Thursday, January 5, 2012

Breasts: What Just Happened Here?

Ok, now that I've got your attention, let me explain. :-P

It is a known fact that motherhood changes a woman's body. This includes her hips, her abdomen,  and her breasts.

It is a myth that breastfeeding causes deflated, saggy boobs.

Pregnancy causes the changes in your breasts.

But, I know some women worry that breastfeeding will cause their breasts to sag and be deflated. And I know lots of women that breastfeed their first baby, even if only or a short time, and then wonder, "Breasts: What Just Happened Here?" This is because after weaning they suddenly feel like their boobs are a half-inflated balloon. But, I repeat, it is NOT breastfeeding that causes these changes. It is pregnancy and it is based on a wide array of factors.

Studies have shown that the following factors are most indicative as to whether a woman's breast will sag postpartum:

1) Age---So your breasts are more likely to sag if you are older. Go figure. So will the skin under your neck, on the backs of your arms, and your stomach. And breastfeeding doesn't have anything to do with those areas.

2) Higher BMI---Ok, I am NOT a fan of BMI, but I don't want to get into that right now. What I will say is that people with higher BMIs typically have more skin/fat that is capable of sagging. I myself currently have a BMI of 31, which is considered just over the edge into the obese range. And I certainly have some extra skin/fat hanging around. So it is only natural that I would experience more sag with a higher BMI than a person that is a size 2 with minimal body fat.

3) Higher Number of Pregnancies--- This one is a no-brainer. A woman with one pregnancy will have a lesser degree of sag than the person that had 10 kids. Here is a fun example. My grandma had 10 children. She breastfed the younger children, then used formula for the older children. I hate to say it, but she has a LOT of sag. My mother had 3 children and did not breastfeed any of them. She has more sag than my aunt that had 2 children and did breastfeed. And my aunt that had no children has never had a sagging issue.

So, to summarize:
          0 children = minimal sag
          2 breastfed children= some sag
          3 formula fed children= more sag
          10 children = why are my boobs by my belly button? (Sorry grandma, haha).

4) Larger Pre-pregnancy Breasts--- This is another no-brainer. Larger pre-pregnancy breasts means that you have more room for them to sag. If they were tiny, there would not be as much for gravity to affect and not as much skin to allow them to sag. To me, this is also related to "Higher Number of Pregnancies." I went up a cup size at least with each pregnancy. So I was more likely to sag postpartum when I was a size C coming in to my 3rd pregnancy than I was when I was a size A going in to my 1st pregnancy. Like I said, no-brainer.

I'm sure you can find other factors, but these seem to be the ones I hear most often. And genetics. I mean, if your mom's boobs sagged, her mom's boobs sagged, etc and etc....then you will probably sag to a similar degree.

You see, it is the biological chain of events that happen during pregnancy and immediately after delivery to prepare your body for breastfeeding that cause the changes in your breast. Whether YOU plan on breastfeeding or not, your BODY will still prepare for it. That means you will produce colostrum and your milk will come in, whether you choose to breastfeed or use formula. It is these biological changes that cause the changes in your breast, not breastfeeding.

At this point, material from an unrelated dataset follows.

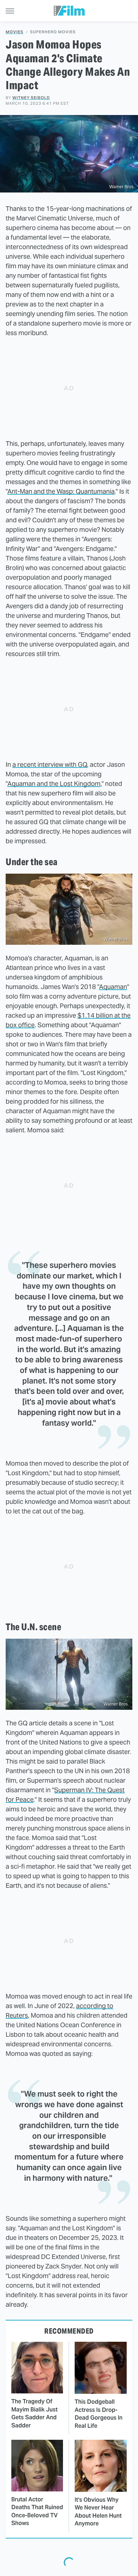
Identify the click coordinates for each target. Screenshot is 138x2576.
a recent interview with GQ (49, 764)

So, after your baby is born, you will realize that your breasts have changed slightly. But if you breastfeed, they will feel more full and firm while you are breastfeeding. After weaning, you will REALLY notice the changes caused by pregnancy. Think about it. Even if you only nurse for a few months, that is a few extra months of having your breasts filled with milk, feeling heavier, full, and firm. And we all know how cleavage is enhanced when your milk comes in.

After weaning, your milk will dry up. They will no longer feel heavy, full, or firm because of the milk. But YOU will still be used to how they felt while breastfeeding. So the absence of milk will make them feel more saggy and deflated. In truth, they would feel that way if you had decided to not breastfeed. The only difference is that they would have had that saggy, deflated feeling in the weeks after delivery.

And remember that it takes around 6 months after birth or weaning for breasts to adjust and start to feel "normal" to you. I'm still nursing and Monkey is 12 months old. If we suddenly weaned right now, I would not expect my boobs to feel normal again until he is around 18 months.

So there you go. If you choose to breastfeed, don't sit there after you wean, look at your breasts, and try to figure out what just happened. Instead, sit there, look at your breasts, and think, "Hmmm. I've been wondering when this would take effect."